Monday has been declared a holiday to honor Elizabeth, who died on September 8 at the age of 96 after 70 years on the throne. Her funeral will be televised to more than 200 countries and territories worldwide and shown to crowds in parks and public spaces across the country.

Police officers from around the country will be on duty as part of the largest single-day policing operation in London’s history.

Camilla, the queen’s consort, paid tribute to her mother-in-law in a video message, saying the monarch had “portrayed her own role” as a “lonely woman” on the world stage. male-dominated world.

“I will always remember her smile. It was unforgettable,” said Camilla, who is married to Charles.

Ukraine’s first lady, Olena Zelenska, was also among the mourners paying respects to the queen’s coffin. British royal officials said Zelenska met Catherine, Princess of Wales, at Buckingham Palace on Sunday afternoon. They did not disclose further details. The British government has been one of Ukraine’s strongest supporters since the country was invaded by Russia in February.

Saturday night, it’s his grandson’s mourning time. William and Prince Harry, sons of Charles, with children of Princess Anne, Zara Tindall and Peter Philips; Daughters of Prince Andrew, Princess Beatrice and Princess Eugenie; and Prince Edward’s two children – Lady Louise Windsor and James, Viscount Severn.

William stood bowing before the coffin and Harry at his feet. Both princes, both ex-soldiers, wore uniforms. The crowd slowly, quietly passed by.

“You can see they’re thinking a lot about their grandmother, the queen,” said Ian Mockett, a civil engineer from Oxford, in the south of England. “It’s good to see them all together as a collection of grandparents, given the things that have happened in the last few years.”

The dormant state will continue until early Monday morning, when the queen’s coffin will be moved in a gun carriage towed by 142 Royal Navy sailors to nearby Westminster Abbey for a funeral. the end of 10 days of national mourning for Britain’s longest-reigning monarch.

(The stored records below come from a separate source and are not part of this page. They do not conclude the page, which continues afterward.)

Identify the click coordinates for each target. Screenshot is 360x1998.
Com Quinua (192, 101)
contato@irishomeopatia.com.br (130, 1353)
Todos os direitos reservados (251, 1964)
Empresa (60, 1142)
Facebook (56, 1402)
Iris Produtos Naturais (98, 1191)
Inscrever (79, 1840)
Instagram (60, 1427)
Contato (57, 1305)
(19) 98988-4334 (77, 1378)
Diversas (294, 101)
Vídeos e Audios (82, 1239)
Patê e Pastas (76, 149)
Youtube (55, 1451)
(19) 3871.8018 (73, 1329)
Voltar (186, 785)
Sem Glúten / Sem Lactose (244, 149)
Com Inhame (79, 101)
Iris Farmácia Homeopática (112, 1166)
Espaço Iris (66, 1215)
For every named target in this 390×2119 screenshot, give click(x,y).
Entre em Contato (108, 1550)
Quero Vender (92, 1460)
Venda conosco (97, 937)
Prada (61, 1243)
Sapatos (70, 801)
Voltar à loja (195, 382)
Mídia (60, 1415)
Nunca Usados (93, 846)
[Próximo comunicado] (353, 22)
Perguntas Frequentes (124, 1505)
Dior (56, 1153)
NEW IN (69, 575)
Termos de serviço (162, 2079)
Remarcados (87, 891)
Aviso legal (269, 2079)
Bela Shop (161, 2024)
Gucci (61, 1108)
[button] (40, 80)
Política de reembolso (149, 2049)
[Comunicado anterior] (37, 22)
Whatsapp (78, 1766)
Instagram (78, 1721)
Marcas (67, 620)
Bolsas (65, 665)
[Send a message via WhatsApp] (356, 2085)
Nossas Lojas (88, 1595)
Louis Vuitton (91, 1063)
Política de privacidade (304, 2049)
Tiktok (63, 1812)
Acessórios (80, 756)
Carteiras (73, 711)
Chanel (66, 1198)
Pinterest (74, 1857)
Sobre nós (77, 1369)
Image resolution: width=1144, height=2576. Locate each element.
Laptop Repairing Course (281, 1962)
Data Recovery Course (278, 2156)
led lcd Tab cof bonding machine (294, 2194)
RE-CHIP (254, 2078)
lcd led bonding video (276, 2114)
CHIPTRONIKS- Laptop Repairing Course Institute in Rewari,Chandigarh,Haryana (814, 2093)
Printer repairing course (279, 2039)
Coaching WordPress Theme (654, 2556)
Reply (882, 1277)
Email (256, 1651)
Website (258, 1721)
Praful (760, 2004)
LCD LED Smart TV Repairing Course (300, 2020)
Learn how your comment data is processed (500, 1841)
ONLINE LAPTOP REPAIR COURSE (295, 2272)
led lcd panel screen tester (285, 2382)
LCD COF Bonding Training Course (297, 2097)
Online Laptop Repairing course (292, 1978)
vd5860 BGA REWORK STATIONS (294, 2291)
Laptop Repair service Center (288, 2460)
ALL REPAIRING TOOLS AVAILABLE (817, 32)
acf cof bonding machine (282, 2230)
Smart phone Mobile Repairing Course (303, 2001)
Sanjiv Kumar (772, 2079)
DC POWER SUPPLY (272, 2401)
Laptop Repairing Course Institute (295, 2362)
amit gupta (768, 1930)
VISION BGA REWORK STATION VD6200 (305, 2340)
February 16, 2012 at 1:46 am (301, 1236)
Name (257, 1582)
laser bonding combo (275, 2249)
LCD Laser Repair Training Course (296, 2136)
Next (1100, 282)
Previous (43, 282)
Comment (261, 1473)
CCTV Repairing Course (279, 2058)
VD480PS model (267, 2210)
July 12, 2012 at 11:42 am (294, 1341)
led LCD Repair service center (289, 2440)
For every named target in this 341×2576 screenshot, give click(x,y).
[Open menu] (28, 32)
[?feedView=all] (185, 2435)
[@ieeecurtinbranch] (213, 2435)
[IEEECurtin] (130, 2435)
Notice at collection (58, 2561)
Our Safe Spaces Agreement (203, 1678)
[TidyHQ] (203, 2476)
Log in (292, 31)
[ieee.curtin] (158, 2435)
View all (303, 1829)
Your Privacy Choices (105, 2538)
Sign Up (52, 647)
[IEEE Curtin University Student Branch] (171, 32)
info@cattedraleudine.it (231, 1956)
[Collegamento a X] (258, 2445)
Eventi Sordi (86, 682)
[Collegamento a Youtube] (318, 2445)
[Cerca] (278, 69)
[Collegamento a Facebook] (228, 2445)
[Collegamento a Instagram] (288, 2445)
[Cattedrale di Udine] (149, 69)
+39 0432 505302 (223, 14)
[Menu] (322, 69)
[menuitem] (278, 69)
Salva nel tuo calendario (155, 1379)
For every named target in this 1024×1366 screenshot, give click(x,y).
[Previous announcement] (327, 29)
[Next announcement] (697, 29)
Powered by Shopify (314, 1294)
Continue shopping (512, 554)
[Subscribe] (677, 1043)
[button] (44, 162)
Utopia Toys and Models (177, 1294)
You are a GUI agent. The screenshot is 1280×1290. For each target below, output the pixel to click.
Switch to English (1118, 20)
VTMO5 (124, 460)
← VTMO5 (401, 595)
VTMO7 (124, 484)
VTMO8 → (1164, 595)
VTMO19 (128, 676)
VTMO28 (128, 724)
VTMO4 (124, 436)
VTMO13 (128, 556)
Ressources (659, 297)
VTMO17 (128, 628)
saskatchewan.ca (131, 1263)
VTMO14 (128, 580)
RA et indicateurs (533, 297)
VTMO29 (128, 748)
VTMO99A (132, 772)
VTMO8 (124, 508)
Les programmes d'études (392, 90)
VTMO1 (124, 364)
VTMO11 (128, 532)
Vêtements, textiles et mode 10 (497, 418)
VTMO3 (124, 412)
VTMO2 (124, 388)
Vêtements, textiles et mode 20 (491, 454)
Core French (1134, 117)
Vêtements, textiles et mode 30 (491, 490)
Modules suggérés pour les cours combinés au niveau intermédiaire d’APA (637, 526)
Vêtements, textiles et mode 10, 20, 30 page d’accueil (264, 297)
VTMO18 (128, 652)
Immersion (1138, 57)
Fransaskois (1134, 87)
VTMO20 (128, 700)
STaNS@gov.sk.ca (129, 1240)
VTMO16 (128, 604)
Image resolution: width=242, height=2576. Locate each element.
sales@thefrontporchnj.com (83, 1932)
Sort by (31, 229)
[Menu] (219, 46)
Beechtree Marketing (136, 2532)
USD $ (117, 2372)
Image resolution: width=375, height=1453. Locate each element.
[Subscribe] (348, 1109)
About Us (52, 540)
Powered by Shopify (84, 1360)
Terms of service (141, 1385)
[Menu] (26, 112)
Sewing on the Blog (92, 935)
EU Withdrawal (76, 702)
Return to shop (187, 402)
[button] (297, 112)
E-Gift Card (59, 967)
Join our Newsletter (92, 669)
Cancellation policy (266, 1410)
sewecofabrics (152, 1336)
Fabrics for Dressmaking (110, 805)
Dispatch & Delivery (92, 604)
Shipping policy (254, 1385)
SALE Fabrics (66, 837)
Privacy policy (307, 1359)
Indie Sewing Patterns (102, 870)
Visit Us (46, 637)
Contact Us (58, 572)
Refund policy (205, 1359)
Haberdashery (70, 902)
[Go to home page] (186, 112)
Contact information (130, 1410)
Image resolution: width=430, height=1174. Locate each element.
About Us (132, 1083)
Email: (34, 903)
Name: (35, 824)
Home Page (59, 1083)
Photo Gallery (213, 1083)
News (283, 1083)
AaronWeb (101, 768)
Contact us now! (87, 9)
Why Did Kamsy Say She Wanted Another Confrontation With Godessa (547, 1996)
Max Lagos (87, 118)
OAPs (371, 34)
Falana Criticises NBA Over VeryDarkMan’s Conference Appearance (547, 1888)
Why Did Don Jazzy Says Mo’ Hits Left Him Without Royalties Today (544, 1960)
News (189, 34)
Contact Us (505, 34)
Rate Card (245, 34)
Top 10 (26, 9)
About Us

Following Monday’s ceremony at the abbey, the coffin of the late queen will be transported through London’s historic center on a state gun carriage. It will then be taken in a hearse to Windsor, where the queen will be interred with her late husband, Prince Philip, who passed away last year aged 99.

Sumita Tanda lays down scarlet roses as a large memorial flower blooms near Windsor Castle.

“I feel so honored to be a local resident of Windsor,” she said. “I just wanted to pay my respects.”